Background

E-cadherin (CDH1), located on chromosome 16q22.1, is one of the most important tumor suppressor genes encoding an adhesion glycoprotein [1, 2]. Studies showed that CDH1 plays a critical role in intercellular adhesion, cell polarity, cell signaling, and maintenance of normal tissue morphology and cellular differentiation, which is expressed in almost all epithelial cells [35]. E-cadherin expression loss has been described in gynecological neoplasias, and CDH1 silencing by promoter methylation has been detected in both cervical and endometrial tumors [6, 7].

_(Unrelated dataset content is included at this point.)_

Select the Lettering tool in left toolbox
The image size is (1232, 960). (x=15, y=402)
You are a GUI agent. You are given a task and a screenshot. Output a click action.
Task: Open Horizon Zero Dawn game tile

Several polymorphisms have been identified within the CDH1 gene, and emerging numbers of studies show that genetic variations within the E-cadherin gene are involved in oncogenesis and development [811]. The -160C/A (rs16260) is an important functional SNP located in the promoter region that has significant effects on transcriptional activity in transient transfection studies [810]. Previous studies have indicated the association of the -160C/A polymorphism with the risk and progression of various human cancers [4]. However, the polymorphism’s genetic effects vary in different cancer types. Recent epidemiologic studies revealed an increased cancer risk for the A (-160) allele carriers [1215] and a protective role in gastric cancer [16], while the others showed no significant association [1721]. Researchers report inconsistent breast cancer results; some studies found no association among -160A allele carriers [17, 22], while others found a significantly increased risk [23]. Cattaneo et al. found A allele carriers significantly increased risk for endometrial cancer [24] but not for cervical and ovarian cancer [24, 25]. Thus, these observations raised a controversial question regarding the significance of -160C/A in cancer pathogenesis, especially in breast cancer. Obviously, an individual study’s statistical power could be very limited for efficient assessment of the -160A allele. Integration of these data sets may provide improved statistical power to detect the significance.

Methods

Publication selection

Studies examining the association between the CDH1 -160C/A polymorphism and breast cancer were systematically searched using the following key words: “CDH1,” “E-Cadherin,” “polymorphism,” “SNP,” and “variant” combined with “breast,” “cancer,” “tumor,” or “carcinomas,” and the studies were identified via an electronic search on PubMed, Elsevier, Springer, Wiley, EBSCO, OVID, and Google scholar. Publication titles and abstracts were carefully reviewed. We also manually searched and verified the references of those retrieved articles to obtain other relevant publications. The last search included results up to July 2014.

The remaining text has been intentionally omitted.